H1N1 NEWS SCAN: Global levels hold steady, viral adaptation to humans, New Zealand activity up

Aug 6, 2010

WHO reports little change in flu levels
The World Health Organization (WHO) reports that the global pandemic H1N1 situation remained largely unchanged in the week that ended Aug 1, with transmission still most active in parts of South Asia and limited areas of tropical South and Central America. India continues to have the most notable activity, although the intensity and severity did not appear to exceed levels during the first 2009 wave. Southern Hemisphere areas with H1N1 flu activity include Chile, New Zealand, and Australia.
Aug 6 WHO update

Biochemical trick helps H1N1 virus spread in humans
A new study has identified an amino acid in pandemic H1N1 that allows its efficient replication in mammals.

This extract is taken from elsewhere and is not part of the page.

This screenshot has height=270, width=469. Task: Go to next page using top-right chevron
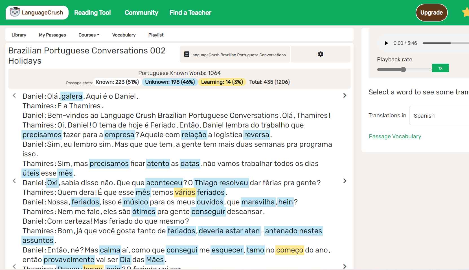point(345,96)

The acid, at position 591 of polymerase subunit PB2 (ie, PB2-591), apparently compensates for the virus's lack of the amino acid PB2-627K, thought to be critical for avian flu virus adaptation to mammals. The authors say this finding, plus another regarding an alteration in surface shape of the H1N1 PB2 protein, helps explain the spread of the virus in humans.
Aug PLoS Pathog article

H1N1 activity up in New Zealand
Influenza-like illnesses (ILIs) in New Zealand, now in its winter season, are showing a significant uptick, according to a news release from the country's ministry of health. Reports of ILIs are at their highest level for the year so far but remain well below the level at this time last year, just after the peak of the 2009 wave. Pandemic H1N1 is the predominant strain circulating, and some areas that were not affected severely last year are seeing higher rates of hospitalization.